Among the seven tumors that were overstaged with endorectal US, no residual adenocarcinoma was found at histopathologic analysis in five cases. Three of these cases were staged as T1 tumors with endorectal US (Fig 4), and two were staged as T2 tumors (Fig 5). The US findings corresponded to postbiopsy abnormalities, which included hematoma and focal desmoplasia. In these five cases of Dukes stage A tumors, overstaging with endorectal US did not alter surgical management in any case, all of which were managed with local transanal excision. Two tumors found to be T1 at histopathologic analysis were overstaged as T2 (Fig 6) and T3 with endorectal US. Both patients underwent proctectomy with coloanal anastomoses; the patient whose tumor was overstaged as T3 was spared radiation therapy on the basis of the histopathologic findings, whereas the patient whose tumor was overstaged as T2 required coloanal excision because the tumor involved more than 50% of the rectal wall circumference.

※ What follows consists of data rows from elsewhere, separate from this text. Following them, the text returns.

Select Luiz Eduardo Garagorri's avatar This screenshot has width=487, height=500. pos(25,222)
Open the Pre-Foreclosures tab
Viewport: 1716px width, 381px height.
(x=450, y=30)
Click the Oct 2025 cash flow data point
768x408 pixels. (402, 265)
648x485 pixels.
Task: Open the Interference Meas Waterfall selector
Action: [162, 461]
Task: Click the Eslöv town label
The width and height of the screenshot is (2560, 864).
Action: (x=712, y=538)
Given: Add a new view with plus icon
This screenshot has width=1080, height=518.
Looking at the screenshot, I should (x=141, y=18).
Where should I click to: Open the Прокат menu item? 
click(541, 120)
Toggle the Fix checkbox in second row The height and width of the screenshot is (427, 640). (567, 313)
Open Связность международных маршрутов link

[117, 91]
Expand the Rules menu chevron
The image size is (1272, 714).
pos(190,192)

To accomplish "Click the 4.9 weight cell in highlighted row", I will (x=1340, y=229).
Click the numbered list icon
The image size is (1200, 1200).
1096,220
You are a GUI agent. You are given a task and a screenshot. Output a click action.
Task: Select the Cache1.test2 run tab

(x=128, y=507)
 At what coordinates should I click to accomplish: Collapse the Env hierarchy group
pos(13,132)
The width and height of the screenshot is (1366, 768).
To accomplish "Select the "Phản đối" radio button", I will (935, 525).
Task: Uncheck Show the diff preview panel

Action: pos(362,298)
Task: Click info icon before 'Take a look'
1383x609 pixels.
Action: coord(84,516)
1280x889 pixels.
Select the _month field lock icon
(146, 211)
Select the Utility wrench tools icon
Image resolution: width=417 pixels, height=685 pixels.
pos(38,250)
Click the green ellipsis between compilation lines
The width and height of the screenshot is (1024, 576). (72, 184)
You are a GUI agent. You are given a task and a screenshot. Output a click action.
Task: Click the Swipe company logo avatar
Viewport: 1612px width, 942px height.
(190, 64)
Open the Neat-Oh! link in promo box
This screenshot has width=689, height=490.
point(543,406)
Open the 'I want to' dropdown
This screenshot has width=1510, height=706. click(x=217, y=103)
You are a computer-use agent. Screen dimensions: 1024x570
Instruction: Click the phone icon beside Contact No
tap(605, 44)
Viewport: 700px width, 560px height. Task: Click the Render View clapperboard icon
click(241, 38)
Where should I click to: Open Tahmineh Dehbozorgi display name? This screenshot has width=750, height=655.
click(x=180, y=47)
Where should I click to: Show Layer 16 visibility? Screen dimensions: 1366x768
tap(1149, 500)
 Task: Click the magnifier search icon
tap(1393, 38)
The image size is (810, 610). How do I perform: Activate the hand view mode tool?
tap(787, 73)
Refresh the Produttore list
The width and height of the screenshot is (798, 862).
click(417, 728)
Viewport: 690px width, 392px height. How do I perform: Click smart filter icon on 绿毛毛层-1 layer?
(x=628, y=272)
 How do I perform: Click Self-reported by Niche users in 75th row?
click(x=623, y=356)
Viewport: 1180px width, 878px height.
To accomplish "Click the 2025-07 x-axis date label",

Thus, inaccurate staging with endorectal US affected the choice of surgical treatment in only two of 18 patients (11%). When diagnostic accuracy was determined for the presence of disease, endorectal US had a sensitivity of 100% and specificity of 44%. In other words, when tumor was present, it was always identified with endorectal US. The positive and negative predictive values for the presence of tumor were 64% and 100%, respectively.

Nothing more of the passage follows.